Shahzaib Iqbal,Tariq M. Khan,Syed S. Naqvi,Asim Naveed,Erik Meijering
2024-09-05
Abstract:Deep learning has shown great potential for automated medical image segmentation to improve the precision and speed of disease diagnostics. However, the task presents significant difficulties due to variations in the scale, shape, texture, and contrast of the pathologies. Traditional convolutional neural network (CNN) models have certain limitations when it comes to effectively modelling multiscale context information and facilitating information interaction between skip connections across levels. To overcome these limitations, a novel deep learning architecture is introduced for medical image segmentation, taking advantage of CNNs and vision transformers. Our proposed model, named TBConvL-Net, involves a hybrid network that combines the local features of a CNN encoder-decoder architecture with long-range and temporal dependencies using biconvolutional long-short-term memory (LSTM) networks and vision transformers (ViT). This enables the model to capture contextual channel relationships in the data and account for the uncertainty of segmentation over time. Additionally, we introduce a novel composite loss function that considers both the segmentation robustness and the boundary agreement of the predicted output with the gold standard. Our proposed model shows consistent improvement over the state of the art on ten publicly available datasets of seven different medical imaging modalities.
Image and Video Processing,Computer Vision and Pattern Recognition
What problem does this paper attempt to address?
The problem that this paper attempts to solve is that in medical image segmentation tasks, traditional Convolutional Neural Network (CNN) models have limitations in handling multi - scale context information and promoting information interaction between cross - level skip connections.

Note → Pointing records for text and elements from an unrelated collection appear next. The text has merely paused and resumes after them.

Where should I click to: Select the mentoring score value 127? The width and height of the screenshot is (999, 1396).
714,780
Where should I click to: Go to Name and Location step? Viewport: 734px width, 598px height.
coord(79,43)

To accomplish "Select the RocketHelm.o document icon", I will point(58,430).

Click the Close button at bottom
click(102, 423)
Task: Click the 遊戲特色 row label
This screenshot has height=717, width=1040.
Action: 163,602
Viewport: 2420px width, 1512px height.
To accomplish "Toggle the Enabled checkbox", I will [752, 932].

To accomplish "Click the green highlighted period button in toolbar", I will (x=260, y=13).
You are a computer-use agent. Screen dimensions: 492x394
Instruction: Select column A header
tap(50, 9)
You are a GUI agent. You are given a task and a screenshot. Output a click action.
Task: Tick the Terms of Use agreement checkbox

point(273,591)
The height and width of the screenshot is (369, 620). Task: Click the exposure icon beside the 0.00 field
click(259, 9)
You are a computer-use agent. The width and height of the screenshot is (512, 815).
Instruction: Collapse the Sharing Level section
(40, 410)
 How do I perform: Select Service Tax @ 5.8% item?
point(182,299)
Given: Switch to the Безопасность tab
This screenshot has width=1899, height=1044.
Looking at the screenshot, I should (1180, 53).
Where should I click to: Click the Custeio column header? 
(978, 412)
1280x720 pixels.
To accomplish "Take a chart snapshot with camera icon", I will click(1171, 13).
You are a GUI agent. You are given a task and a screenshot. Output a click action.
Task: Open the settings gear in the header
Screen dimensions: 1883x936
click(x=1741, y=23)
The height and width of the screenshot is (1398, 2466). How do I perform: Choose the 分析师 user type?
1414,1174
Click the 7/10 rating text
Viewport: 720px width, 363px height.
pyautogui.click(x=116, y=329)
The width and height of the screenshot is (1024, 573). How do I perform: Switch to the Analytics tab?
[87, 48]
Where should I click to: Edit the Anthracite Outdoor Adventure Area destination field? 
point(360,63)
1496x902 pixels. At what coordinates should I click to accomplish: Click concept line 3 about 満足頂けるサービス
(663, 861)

Specifically, the paper points out: 1. **Balance between local and global features**: Traditional CNN models mainly focus on local features and overlook the importance of global features. For the changes in lesion shapes and sizes in medical images, global features are necessary for reliable segmentation. 2. **Fixity of convolution kernels**: The trained convolution kernels cannot be adjusted according to the content of the input image, which makes the network less adaptable to different input features. 3. **Capturing long - distance dependencies**: The local operations of CNN limit its ability to capture long - distance dependencies, resulting in potentially unsatisfactory segmentation results. 4. **Fusion of spatio - temporal information**: Existing methods have difficulty in effectively fusing spatio - temporal information when dealing with time - series data, especially when it is necessary to consider the change of segmentation uncertainty over time. To solve these problems, the paper proposes a new deep - learning architecture - TBConvL - Net, which combines the advantages of CNN and Vision Transformer (ViT) and introduces Bidirectional Convolutional Long - Short - Term Memory Network (BConvLSTM) to capture spatio - temporal dependencies. In this way, TBConvL - Net can better handle multi - scale context information and improve the robustness and accuracy of medical image segmentation.